Digger wrote:I reckon if you go into a pub in West london and ask 3 homeowners how much stamp duty they would pay on a house costing £250,001 you would get 3 different answers.
Maybe I have misunderstood slightly what you are asking but there have been so many tangental topics being chucked about. There is no point in comparing purchases in Portugal Spain and the UK with purchases here.

Stamp duty is something paid in the UK on the transfer of assets of high value. This could be property or stock. I understand recently the percentage in the UK has been scaled which would indicate your amount of 250,001 being written. I guess 250,000 is a threshold. The fact is that the answer is definitive not a matter of opinion or experience. If you get three diferent answers in a pub in Shepherd's Bush then at least two of them are complete bollocks. QED

As for capital growth on property owned in Thailand that is a completely different matter. Firstly I think it is unlikely that you will find many people who have had experience of making money in Thailand by purchasing land of property and reselling for profit and then moving the profit abroad.
If it is the case that you intend to do just that then all I am saying is get yourself a good financial advisor who has experience in this sort of dealing.

What had been said already about moving money is true. You can move out any money if you can prove it was brought in from abroad in the first place. I have a written statement from th Bank of Bangkok in London stating exactly that. Also small sums can be moved without any problems.
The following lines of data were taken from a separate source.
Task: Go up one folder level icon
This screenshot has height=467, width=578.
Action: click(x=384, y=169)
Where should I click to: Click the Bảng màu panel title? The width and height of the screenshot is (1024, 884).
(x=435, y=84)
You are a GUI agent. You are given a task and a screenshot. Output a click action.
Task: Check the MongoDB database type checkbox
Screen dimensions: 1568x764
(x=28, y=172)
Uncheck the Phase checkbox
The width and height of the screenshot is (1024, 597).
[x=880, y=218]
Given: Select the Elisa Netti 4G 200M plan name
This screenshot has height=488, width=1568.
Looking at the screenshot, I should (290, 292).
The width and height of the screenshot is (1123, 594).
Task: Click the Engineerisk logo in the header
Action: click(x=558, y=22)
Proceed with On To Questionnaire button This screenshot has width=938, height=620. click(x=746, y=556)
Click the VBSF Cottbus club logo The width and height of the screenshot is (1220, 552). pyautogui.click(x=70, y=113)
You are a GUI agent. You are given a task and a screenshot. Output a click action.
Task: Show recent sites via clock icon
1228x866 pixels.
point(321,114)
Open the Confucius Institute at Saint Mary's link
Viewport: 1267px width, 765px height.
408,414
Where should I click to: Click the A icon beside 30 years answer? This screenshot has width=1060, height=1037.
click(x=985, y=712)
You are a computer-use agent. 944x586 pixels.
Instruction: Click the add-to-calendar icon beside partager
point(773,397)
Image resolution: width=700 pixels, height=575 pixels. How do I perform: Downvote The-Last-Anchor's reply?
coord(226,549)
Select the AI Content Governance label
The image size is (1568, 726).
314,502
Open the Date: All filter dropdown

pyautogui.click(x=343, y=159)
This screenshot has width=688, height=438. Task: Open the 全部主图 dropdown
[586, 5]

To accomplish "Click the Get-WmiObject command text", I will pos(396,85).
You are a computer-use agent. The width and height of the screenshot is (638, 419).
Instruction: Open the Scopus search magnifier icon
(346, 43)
As for capital gains tax I know nothing but I am sure that there must be some mechanism in place if the property is a second home. In most countries capital gains tax only applies for the second and subsequent
Digger wrote:You missed the point completely here,what I was trying to illustrate through the written word is that all answers to hypothetical questions refering to land and property purchases in Thailand are being answered by people who have gone down this road in thailand already and some of them are at odds with others in their answers.I stated the word homeowners which was meant to draw attention to the basic fact that they had done the process of buying in Uk and therefore one would hope that they would have sufficient savy to be knowledgeable enough to provide the same answer.As to talking complete bollocks which serves as personal amusement to myself,dont have to go to the pub to get that,its free with some of the posts on this website.
And I still have, and my guess is that many others have also. The topic subject is taking the profit and leaving and there have been a few sensible answers from people who write good sense.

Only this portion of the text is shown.